There is a belief among many Christian nationalists in the so-called Seven Mountains Mandate—7M, for short. The eponymous septet refers to the seven arenas that control society: family, religion, education, business, government, entertainment, and media. If Christian nationalists can infiltrate, take over, and dominate those seven “mountains,” the thinking goes, they will be able to transform the country into a patriarchal, homophobic, Christofascist monarchy—Saudi Arabia with crosses. You know, just like Jesus would have wanted. Not only that, but vanquishing the normies on the summits of those seven mountains will usher in the long-awaited End Times. And what could be more fun than that?
The “seven mountains” idea comes from the main primary source for New Testament conspiracy theory, the Book of Revelation—specifically, Revelation 17:9: “And here is the mind which hath wisdom. The seven heads are seven mountains…”
What Revelations doesn’t say, but which should be obvious, is that the seven mountains are made of bullshit. Indeed, most Christians thought it was bullshit when the concept was first advanced by a trio of evangelists in 1975, not least because the next five words of Revelation 17:9 are “on which the woman sitteth,” which kind of blows up the whole “let’s establish an extremely misogynistic patriarchy” thing.
It was only in 2008, when C. Peter Wagner, an influential missionary and proponent of spiritual warfare, published Dominion: How Kingdom Action Can Change the World, that 7M entered the mainstream. In that book, “he said that when you take control of those seven spheres, it’s taking dominion back from Satan,” explains Katherine Stewart, author of The Power Worshippers: Inside the Dangerous Rise of Religious Nationalism and my guest on today’ PREVAIL podcast. “The idea [is] that anything that is not dominated by conservative Christians of a certain variety is, like, literally dominated by Satan. So there’s just no idea of religious neutrality, no idea of pluralism—it’s us or pure evil.”

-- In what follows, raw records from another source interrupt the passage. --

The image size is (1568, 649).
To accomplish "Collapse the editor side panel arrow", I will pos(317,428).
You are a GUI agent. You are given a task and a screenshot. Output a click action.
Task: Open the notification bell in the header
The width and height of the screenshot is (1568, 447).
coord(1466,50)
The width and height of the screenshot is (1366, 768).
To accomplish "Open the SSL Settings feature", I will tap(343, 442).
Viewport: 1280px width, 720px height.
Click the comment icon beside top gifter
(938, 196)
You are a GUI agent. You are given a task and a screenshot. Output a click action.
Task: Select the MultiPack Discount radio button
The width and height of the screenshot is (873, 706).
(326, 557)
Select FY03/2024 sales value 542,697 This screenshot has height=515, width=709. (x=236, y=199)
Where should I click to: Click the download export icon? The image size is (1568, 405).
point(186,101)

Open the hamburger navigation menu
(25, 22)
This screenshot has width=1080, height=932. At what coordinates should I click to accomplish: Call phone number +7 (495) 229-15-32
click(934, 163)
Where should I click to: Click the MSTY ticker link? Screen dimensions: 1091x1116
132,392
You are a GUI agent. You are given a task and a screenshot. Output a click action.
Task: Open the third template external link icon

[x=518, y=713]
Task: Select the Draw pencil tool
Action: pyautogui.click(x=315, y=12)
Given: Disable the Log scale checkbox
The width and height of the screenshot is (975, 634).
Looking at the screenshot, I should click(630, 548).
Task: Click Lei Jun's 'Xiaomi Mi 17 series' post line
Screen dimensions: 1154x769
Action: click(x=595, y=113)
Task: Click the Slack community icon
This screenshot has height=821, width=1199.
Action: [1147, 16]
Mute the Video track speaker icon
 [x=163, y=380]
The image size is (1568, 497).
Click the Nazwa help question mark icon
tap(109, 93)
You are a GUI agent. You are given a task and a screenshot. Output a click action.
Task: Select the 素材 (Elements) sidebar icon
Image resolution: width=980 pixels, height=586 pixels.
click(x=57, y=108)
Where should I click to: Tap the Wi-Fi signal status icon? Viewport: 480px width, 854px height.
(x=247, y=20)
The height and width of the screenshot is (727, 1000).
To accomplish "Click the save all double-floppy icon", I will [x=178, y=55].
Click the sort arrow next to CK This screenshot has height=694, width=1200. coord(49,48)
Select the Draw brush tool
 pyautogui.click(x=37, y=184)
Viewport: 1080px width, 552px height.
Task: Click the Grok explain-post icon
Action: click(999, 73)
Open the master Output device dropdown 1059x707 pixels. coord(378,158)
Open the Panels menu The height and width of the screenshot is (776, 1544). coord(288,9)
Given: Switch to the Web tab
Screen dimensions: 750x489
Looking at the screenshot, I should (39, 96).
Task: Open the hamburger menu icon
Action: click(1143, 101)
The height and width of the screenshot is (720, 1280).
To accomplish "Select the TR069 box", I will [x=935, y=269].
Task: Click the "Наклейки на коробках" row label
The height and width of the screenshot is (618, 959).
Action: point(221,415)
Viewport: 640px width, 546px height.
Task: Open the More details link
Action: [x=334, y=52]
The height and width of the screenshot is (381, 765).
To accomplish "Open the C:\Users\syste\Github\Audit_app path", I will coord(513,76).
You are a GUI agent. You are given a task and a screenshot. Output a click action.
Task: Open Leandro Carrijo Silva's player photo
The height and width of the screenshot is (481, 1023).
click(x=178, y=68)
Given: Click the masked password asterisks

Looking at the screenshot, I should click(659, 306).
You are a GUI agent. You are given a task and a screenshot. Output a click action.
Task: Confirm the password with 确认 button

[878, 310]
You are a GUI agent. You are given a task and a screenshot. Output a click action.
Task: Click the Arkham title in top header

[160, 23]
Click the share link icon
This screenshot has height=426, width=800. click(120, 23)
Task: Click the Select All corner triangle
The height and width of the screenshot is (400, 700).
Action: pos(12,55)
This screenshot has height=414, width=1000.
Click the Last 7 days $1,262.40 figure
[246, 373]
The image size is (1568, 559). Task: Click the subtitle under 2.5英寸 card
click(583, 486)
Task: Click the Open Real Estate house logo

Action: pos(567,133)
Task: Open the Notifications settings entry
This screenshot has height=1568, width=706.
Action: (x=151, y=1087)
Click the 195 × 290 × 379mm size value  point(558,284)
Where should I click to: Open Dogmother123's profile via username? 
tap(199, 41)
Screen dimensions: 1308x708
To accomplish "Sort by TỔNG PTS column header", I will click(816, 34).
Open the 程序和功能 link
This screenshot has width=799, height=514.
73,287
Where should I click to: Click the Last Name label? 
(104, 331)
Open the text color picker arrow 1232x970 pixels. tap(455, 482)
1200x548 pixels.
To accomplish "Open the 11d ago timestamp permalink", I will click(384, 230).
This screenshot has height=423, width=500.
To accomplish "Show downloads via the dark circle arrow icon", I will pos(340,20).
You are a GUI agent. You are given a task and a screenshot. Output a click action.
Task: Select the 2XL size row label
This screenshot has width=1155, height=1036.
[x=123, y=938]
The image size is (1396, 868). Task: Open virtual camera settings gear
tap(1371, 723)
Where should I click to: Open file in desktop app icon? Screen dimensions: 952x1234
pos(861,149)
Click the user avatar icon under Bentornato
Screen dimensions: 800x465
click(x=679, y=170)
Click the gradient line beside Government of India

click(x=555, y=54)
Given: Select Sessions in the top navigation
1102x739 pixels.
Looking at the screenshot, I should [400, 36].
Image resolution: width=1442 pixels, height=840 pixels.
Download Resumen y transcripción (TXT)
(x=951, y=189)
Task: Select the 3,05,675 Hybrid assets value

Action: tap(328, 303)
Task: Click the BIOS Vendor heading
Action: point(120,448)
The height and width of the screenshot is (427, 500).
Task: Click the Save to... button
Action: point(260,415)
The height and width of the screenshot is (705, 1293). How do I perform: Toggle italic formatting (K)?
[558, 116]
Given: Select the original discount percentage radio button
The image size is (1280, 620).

Here is part of a recent speech by a devout Christian that invokes the spirit of 7M:
They have already moved on to the radical denial of moral, religious, and family values. . . . Let me repeat that the dictatorship of the Western elites targets all societies, including the citizens of Western countries themselves. This is a challenge to all. This complete renunciation of what it means to be human, the overthrow of faith and traditional values, and the suppression of freedom are coming to resemble a “religion in reverse”—pure Satanism.
Maybe that explains why Christian nationalists dig Vladimir Putin so much. He speaks their language!
That the manic, QAnon-esque scribblings of a bitter, self-aggrandizing lunatic exiled to the miserable isle of Patmos during the first-century persecutions of the Roman emperor Domitian comprise some sort of absolute prophesy regarding a Second Coming 20 centuries later, needless to say, strains credulity. The fact that the people who believe this are generally the same folks who deny climate change, the efficacy of covid-19 vaccines, and Biden’s victory doesn’t do the 7M argument any favors. But that only makes the Christian nationalist movement more dangerous. I think they’re silly; they think I’m in league with the Devil.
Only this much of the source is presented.